Sanders had devoted his career since the 1980s to investigating proboscideans, the order of huge plant-eating mammals that includes elephants and their extinct relatives.

Venturing into the arid landscape with his colleagues, he soon understood why they were so excited to share their discovery.

Preserved in the carbonate-rich sediments was a series of enormous footprints left behind by a herd of elephants that walked through this area millions of years ago. Stretching over an expanse the size of three football fields, the fossilized tracks were plainly visible, recalled Sanders.

Examining them closely, he was able to deduce key details about the elephants’ behavior at the time. One set belonged to a family group led by a matriarchal female.

Interspersed amongst theirs was a solitary trail made by a large male, who had briefly crossed paths with the herd on his wanderings before continuing on alone.

The insight into long-lost elephant social dynamics profoundly moved Sanders. This rare glimpse into their prehistoric lives through fossil footprints revealed aspects of proboscidean evolution he had never directly witnessed until that serendipitous moment in the desert.

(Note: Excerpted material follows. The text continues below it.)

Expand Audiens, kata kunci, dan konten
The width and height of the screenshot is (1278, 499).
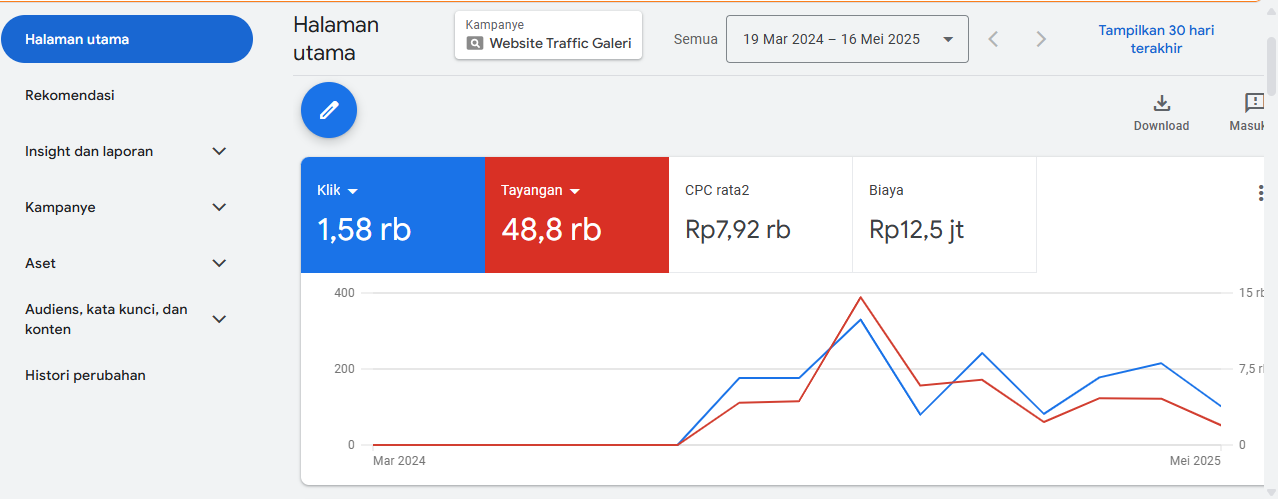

It inspired him to devote eight years to comprehensively documenting their entire lineage. His extensive research tracing proboscideans’ development and geographical spread over 60 million years was published in a definitive book on the Evolution and Fossil Record of African Proboscideans.

Unfortunately, over the course of Sanders’ project the modern elephant populations he was chronicling also underwent a catastrophic decline and may soon disappear altogether without urgent action.

If we are unable to protect animals as enormous and adaptable as elephants, it indicates grave threats to the stability of life on our planet, he warned.

Their precarious future only amplified the significance of understanding proboscideans’ rich evolutionary history and indispensable ecological role.

However, the unforeseen interactions that first began unfolding during the times ancient elephant ancestors crossed this same desert landscape so long ago have now tragically come full circle.